Hir hands found the branch. Ze crawled up. Hir first pursuer grabbed Luna’s shoe. Ze kicked out of it and climbed higher. Luna was smaller, lighter. Ze climbed. Higher and higher, until the slippery yellow branches bent dangerously under hir weight.
Below hir, hir pursuer had slowed. The two men on the ground yelled encouragement.
The branch beneath the man bent. He reached for Luna’s bare foot. “Maggot!” the man said.
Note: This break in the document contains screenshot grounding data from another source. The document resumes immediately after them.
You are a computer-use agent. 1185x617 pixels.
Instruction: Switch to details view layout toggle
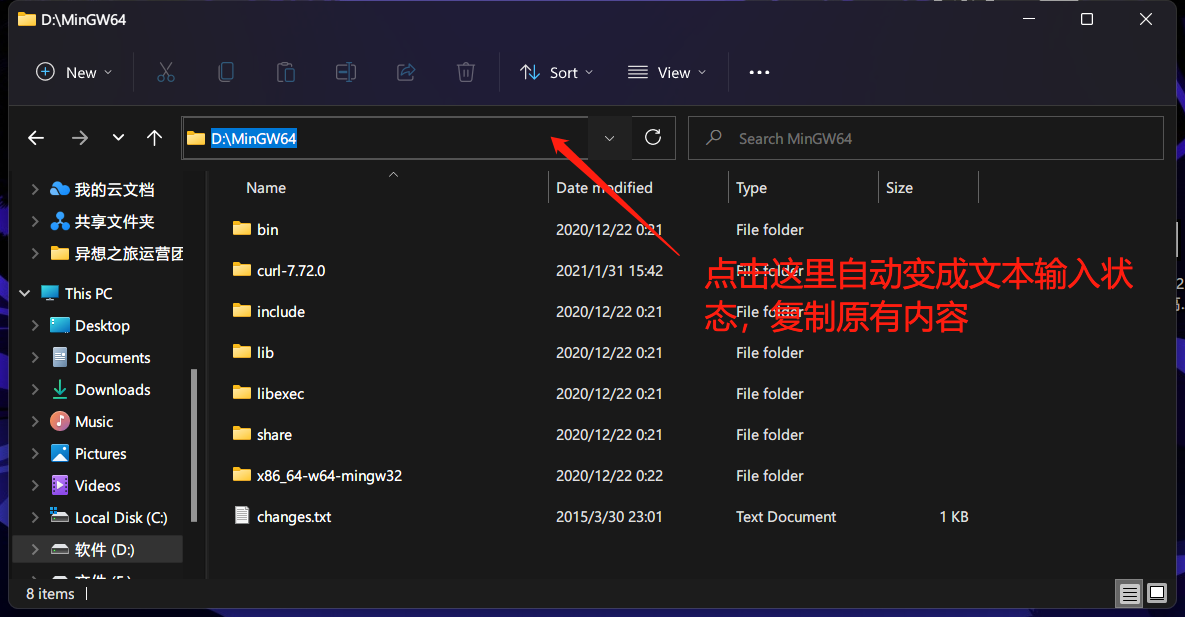point(1130,594)
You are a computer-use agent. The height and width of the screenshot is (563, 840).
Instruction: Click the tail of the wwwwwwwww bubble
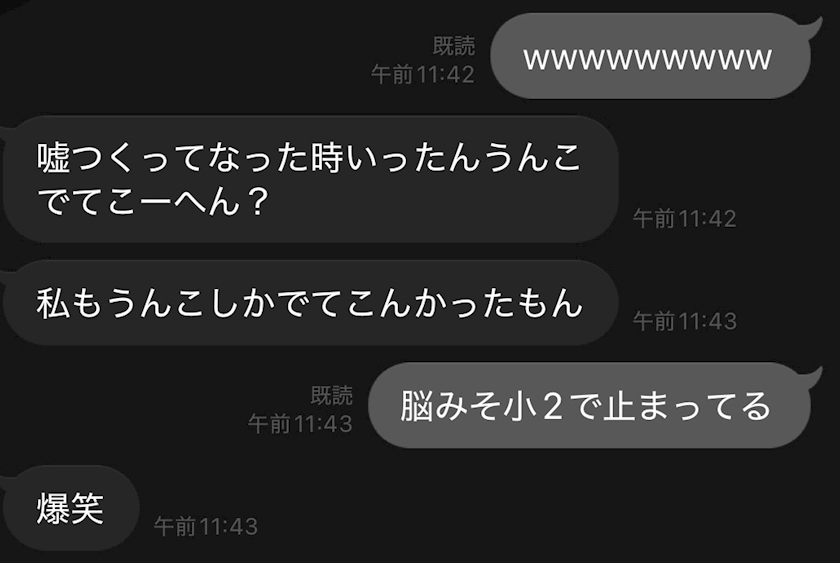[x=813, y=28]
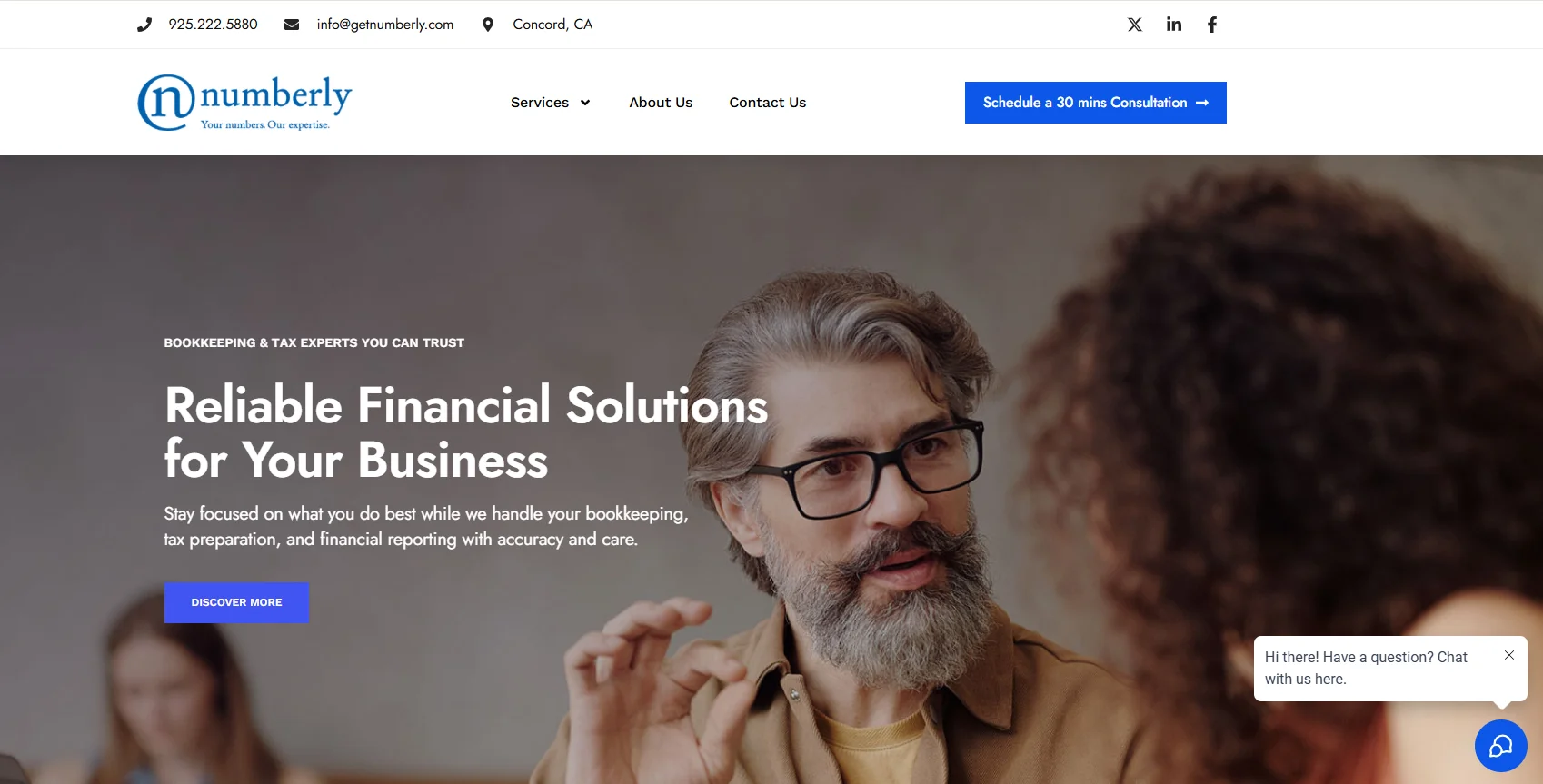The height and width of the screenshot is (784, 1543).
Task: Open the Facebook social icon
Action: [x=1212, y=25]
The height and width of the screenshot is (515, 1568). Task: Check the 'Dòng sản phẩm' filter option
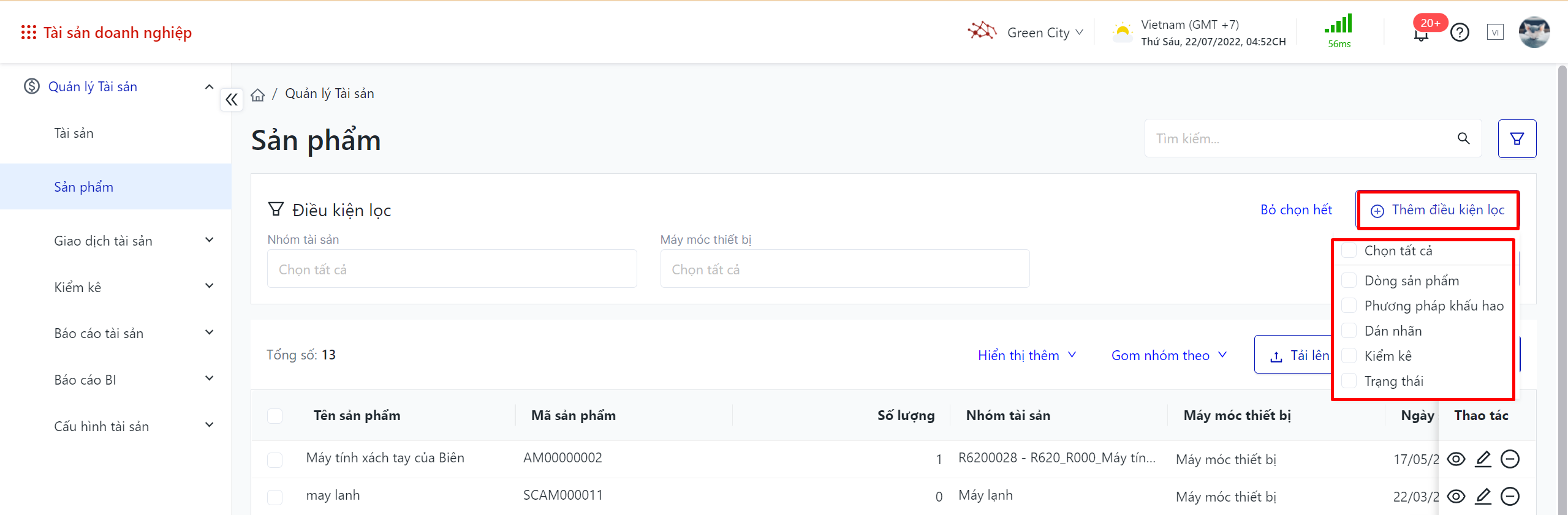tap(1349, 281)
Luna kicked the hand away. Crushed his fingers.
The man lost his balance.
The branch snapped. He pinwheeled his arms and fell.
He fell with a bloody thump to the ground below. His companions went to him, calling, “Rasaa, Rasaa!”
His leg was bent unnaturally beneath him. Luna saw the broken white bone poking up through his knee.
The two men gazed up at Luna. One yelled, “We’re coming back and burning you out, maggot!”
One of the men went off, back toward the burning city. That worried Luna more than anything, because it meant there were more than three men. They most likely meant to sell hir, after they did whatever it was with hir that amused them. Now that one of them was injured, they would be angrier, and Luna knew all about what angry people did to those they had power over.
Luna listened to the man wailing below. He wailed for a long time. The sun moved across the sky, low. The days lasted much longer now; if ze was further north, it wouldn’t truly get dark, just fade to dusk for a few hours each day. Winter in Saiduan. Ze wondered if ze would ever see one again.
Hir thoughts drifted. Roh yelling, face perfect and beautiful, even pinched in hunger, hair greasy after weeks without washing. Brave, confident, yes, but confidence that made him so very stupid. He had never been owned. He didn’t know what he was giving up. Pressing the book into Luna’s hands. Wide eyes, and fear, yes, but the confidence was still there, the belief that death was for other people, not for him.
Luna’s heart hurt.
The tree shook.
Luna jerked hir head up, realizing with a surge of icy fear that ze had started to nod off. Hir arms and shoulders hurt; hir legs ached. The two men were still there. The uninjured one had settled against the trunk. He no longer looked up at Luna, but out toward the city where his friend had gone.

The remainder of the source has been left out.